_Text block:_

◆ ◆ ◆ ◆ ◆

0
votes

I'm trying to use Python and Beautiful soup to open a link and extract data that is embedded within a tag. I've tried to do this but exhausted my knowledge.

Here are the portions of my code and what the text looks like that I am trying to grab the data from

sauce = urllib.request.urlopen(link).read() #link is the url
soup = BeautifulSoup(sauce,'lxml')

yy = soup.select('span[id^=ctl00_ContentPlaceHolder1_Label1]')
y = yy[0]
print(y)

print(y) results in the following data:

        '<span id="ctl00_ContentPlaceHolder1_Label1"><div style="width:100%;clear:both;overflow:hidden;">\
        <div style="width:17%;float:left;margin-right:10px;"><span style="font-size:16px;font-weight:bold;"> \
        Licensee:</span></div><div style="float:left;"><span style="font-size:14px;font-weight:bold;">Company, INC.</span></div></div><div \
        style="width:100%;clear:both;overflow: hidden;"><div style="width:17%;float:left;margin-right:10px;"> \
        <span style="font-size:16px;font-weight:bold;">Facility:</span></div><div style="float:left;"> \
        <span style="font-size:14px;font-weight:bold;">Joes Shop</span></div></div><br/><b>Status:</b> \
        Licensed<br/><b>JOE SMITH - Director</b><br/><b>Phone:</b> (555)555-5555<br/> <span style="font-size:8pt"><table \
        border="1" style="padding:1px 1px 5px 1px;border:1px solid #999999;width:497px;border-collapse:collapse;"><tr><td \
        width="50%"><b>Daytime Hours:</b>  07:30 AM - 03:30 PM</td><td width="50%"><b>Nighttime Hours:</b>   \
        N/A - N/A</td></tr><tr><td width="50%"><b>Daytime Ages:</b>  4 YRS Through 5 YRS</td><td width="50%"><b> \
        Nighttime Ages:</b>  N/A</td></tr></table></span><br/><span style="font-size:12px;font-weight:bold;"> \
        Mailing Address:</span><br/><span style="font-size:12px;">1909 CENTRAL PARK</span><br/> \
        <span style="font-size:12px;">NEW YORK</span>, <span style="font-size:12px;">NY</span> \
        <span style="font-size:12px;">58756</span><br/><br/><span style="font-size:12px;font-weight:bold;"> \
        Street Address:</span><br/><span style="font-size:12px;">3996 Rhode Ave</span><br/> \
        <span style="font-size:12px;">Cleveland</span>, <span style="font-size:12px;">OH</span> <span style="font-size:12px;">58475</span></span>'

I've tried:

ystring = y.getText(separator=u' ')

But this only left me with all the text and titles and all I want is the actual name, phone number, address, etc.

◆ ◆ ◆ ◆ ◆

_Given material:_
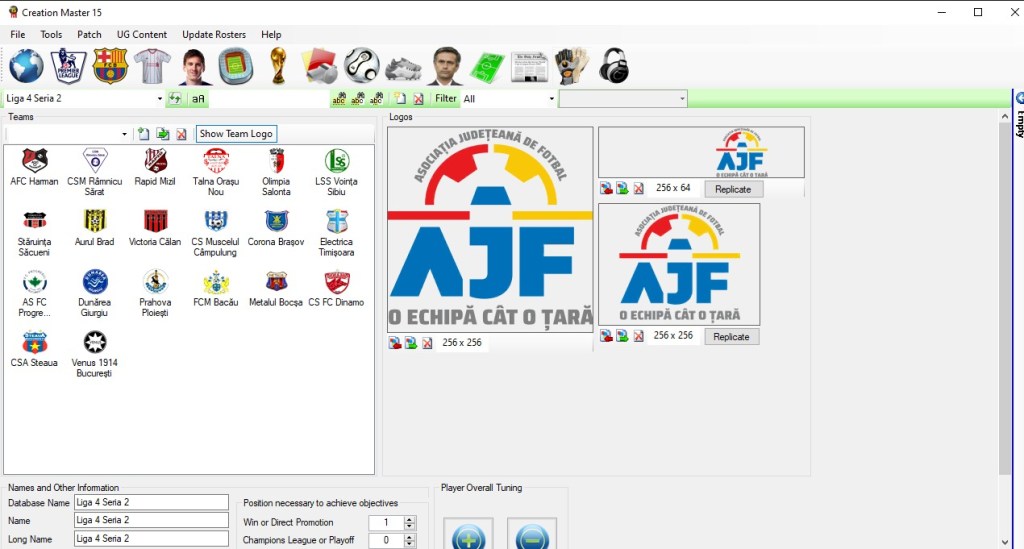Select the goalkeeper gloves icon
This screenshot has height=549, width=1024.
click(x=571, y=66)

◆ ◆ ◆ ◆ ◆

_Exercises to complete:_
(1) Do these statements agree with the Beautiful Soup post above? Answer yes or no for each, quoting the words of the post that decide it.
(a) The poster parses the page with lxml.
(b) Calling getText with a space separator returned only the name, phone number and address.
(c) The daytime ages given are 4 YRS Through 5 YRS.
(2) In the Beautiful Soup post, what status does the printed output show after "Status:"?
(3) Please rewrite the paragraph of the Beautiful Soup post beginning "I'm trying to use Python" as one shorter sentence, keeping its main facts.

_Results for each task:_
(1)
(a) Yes: "soup = BeautifulSoup(sauce,'lxml')"
(b) No: "But this only left me with all the text and titles"
(c) Yes: "4 YRS Through 5 YRS"

(2) Licensed

(3) The poster wants to use Python and Beautiful Soup to open a link and pull out data embedded in a tag, but has run out of ideas.